La nueva contendiente se llama Cristal Flores, una chica igual de mona e igual de resulta que su hijastra, que lo mismo te arrea una hostia como que te salva la cuota de inclusión étnica en perfecto español. Cristal quiere cumplir el sueño americano: trabaja duro, llega alto y cásate con un madurito millonario para que te ponga de florero de aquí a su temprana defunción. Todo ello arrastrando lo que aparenta ser la típica larga ristra de secretos inconfesables que ya han empezado a manifestarse en toda su gloria y nula originalidad. Ya ni se respetan los secretos de la chica de clase obrera.
Ambas forman una finamente hilada dualidad para nada víctima del patriarcado y esa manía persecutoria que tiene de enfrentar dos mujeres moderadamente empoderadas por la atención de un varón blanco heterosexual. Un varón blanco heterosexual del cual no tenemos mucho que decir porque le habréis visto en 800 series más o en los despachos de vuestros últimos quince empleos. Una serie sobre la élite con mensajes cotidianos. No podíamos pedir más.
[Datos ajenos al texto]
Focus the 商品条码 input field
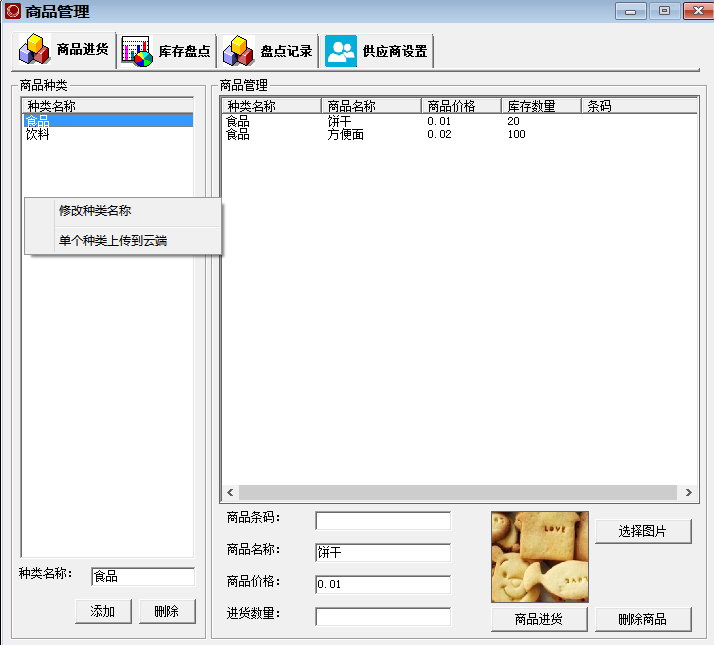714x645 pixels. click(x=383, y=520)
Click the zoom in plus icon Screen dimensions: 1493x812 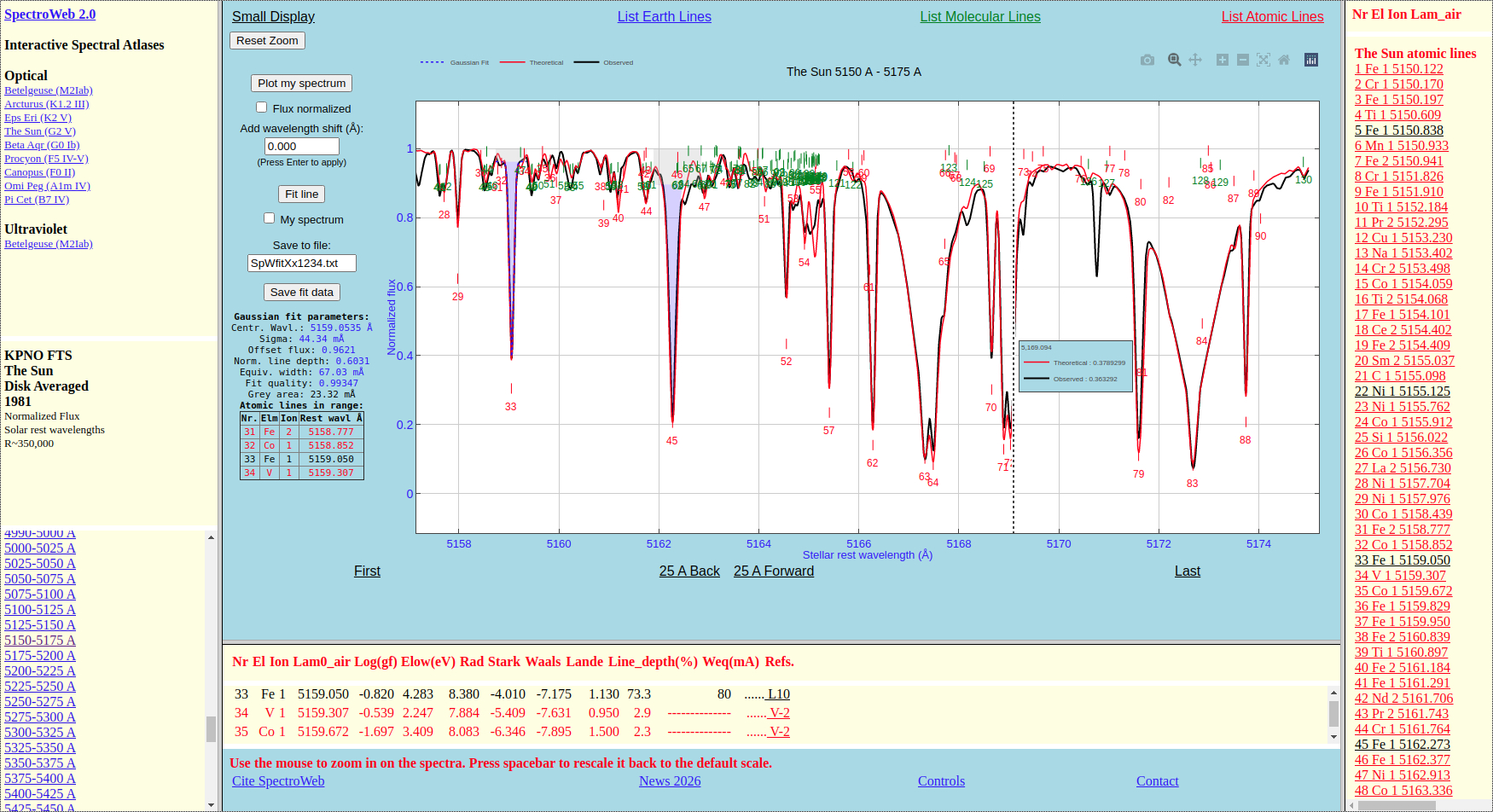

Este primer episodio nos introduce en una suerte de pelea de gatas semanal con mucho lujo, pocas luces y más acción de la que esperábamos en forma de efectos visuales a la altura de un anuncio de enjuague bucal. Alrededor del privilegiado cuadrilátero encontramos al siempre fabuloso y siempre desmerecido hijo gay que hace cosas gays, pero con poco contacto físico porque no olvidemos que ante todo es gay, un sobrino de la madrastra casualmente gay también para que la poca gaydad permitida en abierto quede en familia, el eternamente socorrido chófer y un Alan Dale cuya presencia ni entendemos ni garantizamos en el futuro, pero que se agradece como entidad siniestra detrás de La Isla o donde caiga.
Estas intrigas pseudopalaciegas del 1% prometen tan poco rigor como Emmys para sus interpretaciones, y por eso firmamos encantados. Es tu serie tonta de la semana. La nueva esperanza que suma y sigue al proyecto legado que querían recoger Archie y sus abdominales, pero que no terminaban de explotar por la intensidad del asesinato, el incesto y el querer inculcar valores a los niños. Dynasty se pasa los valores por el arco de los Colby, y los niños aún más todavía. Han entendido que su público no se gana ya con más sádicos malcriados interpretados por fornidos señores en la treintena y bellas modelos descarriadas (un besito, Mischa Barton). El truco estaba en seguir regalándonos la fantasía de aquel Orange County y aquel Upper East Side adaptada a lo lejos que le queda ya el instituto a esa generación de la audiencia en los dosmiles conquistada. Y, por supuesto, manteniendo la inmadurez y la vacuidad de sus personajes. Faltaría más.
Gracias por ser fiel a ti misma, CW. Gracias de corazón, de tacón y de extensión.